● **WORK TO COMPLETE**
Every line holding the word "computer" should be copied from the material.
******
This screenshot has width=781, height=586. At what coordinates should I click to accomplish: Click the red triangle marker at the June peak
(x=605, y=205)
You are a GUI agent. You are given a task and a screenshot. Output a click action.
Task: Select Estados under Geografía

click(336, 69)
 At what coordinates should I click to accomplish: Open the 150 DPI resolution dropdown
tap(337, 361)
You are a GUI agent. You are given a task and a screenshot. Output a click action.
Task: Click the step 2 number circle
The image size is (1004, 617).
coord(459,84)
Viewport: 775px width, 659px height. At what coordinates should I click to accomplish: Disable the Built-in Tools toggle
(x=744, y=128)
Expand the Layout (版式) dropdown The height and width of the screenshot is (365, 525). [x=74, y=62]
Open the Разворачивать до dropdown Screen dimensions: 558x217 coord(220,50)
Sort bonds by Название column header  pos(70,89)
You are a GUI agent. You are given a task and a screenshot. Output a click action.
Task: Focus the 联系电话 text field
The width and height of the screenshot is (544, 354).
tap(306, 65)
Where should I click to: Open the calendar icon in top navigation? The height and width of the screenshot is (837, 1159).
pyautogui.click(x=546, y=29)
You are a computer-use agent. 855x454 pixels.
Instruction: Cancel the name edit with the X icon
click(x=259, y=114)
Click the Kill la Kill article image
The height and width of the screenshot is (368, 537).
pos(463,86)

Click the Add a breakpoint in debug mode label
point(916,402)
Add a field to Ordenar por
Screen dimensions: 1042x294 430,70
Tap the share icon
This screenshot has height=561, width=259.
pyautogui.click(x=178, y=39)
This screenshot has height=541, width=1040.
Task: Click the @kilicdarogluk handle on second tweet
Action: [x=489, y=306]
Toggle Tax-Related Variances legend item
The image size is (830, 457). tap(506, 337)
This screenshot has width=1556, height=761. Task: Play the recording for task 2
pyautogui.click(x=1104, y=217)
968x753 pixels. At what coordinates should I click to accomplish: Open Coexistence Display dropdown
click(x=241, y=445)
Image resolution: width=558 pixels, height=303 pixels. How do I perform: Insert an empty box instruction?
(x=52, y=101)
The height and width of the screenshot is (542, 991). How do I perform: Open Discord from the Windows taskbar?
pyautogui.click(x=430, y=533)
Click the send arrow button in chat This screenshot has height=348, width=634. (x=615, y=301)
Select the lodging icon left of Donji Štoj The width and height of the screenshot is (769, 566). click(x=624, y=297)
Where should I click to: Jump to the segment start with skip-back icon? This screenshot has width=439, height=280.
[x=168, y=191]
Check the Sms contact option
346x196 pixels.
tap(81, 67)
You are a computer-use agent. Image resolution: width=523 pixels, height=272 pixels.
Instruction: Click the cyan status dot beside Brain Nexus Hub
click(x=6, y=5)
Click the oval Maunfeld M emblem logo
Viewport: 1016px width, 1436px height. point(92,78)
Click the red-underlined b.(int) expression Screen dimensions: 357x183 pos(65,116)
******
● **ANSWER TO THIS PROBLEM**
You are a computer-use agent. 855x454 pixels.
You are a computer-use agent. Image resolution: width=523 pixels, height=272 pixels.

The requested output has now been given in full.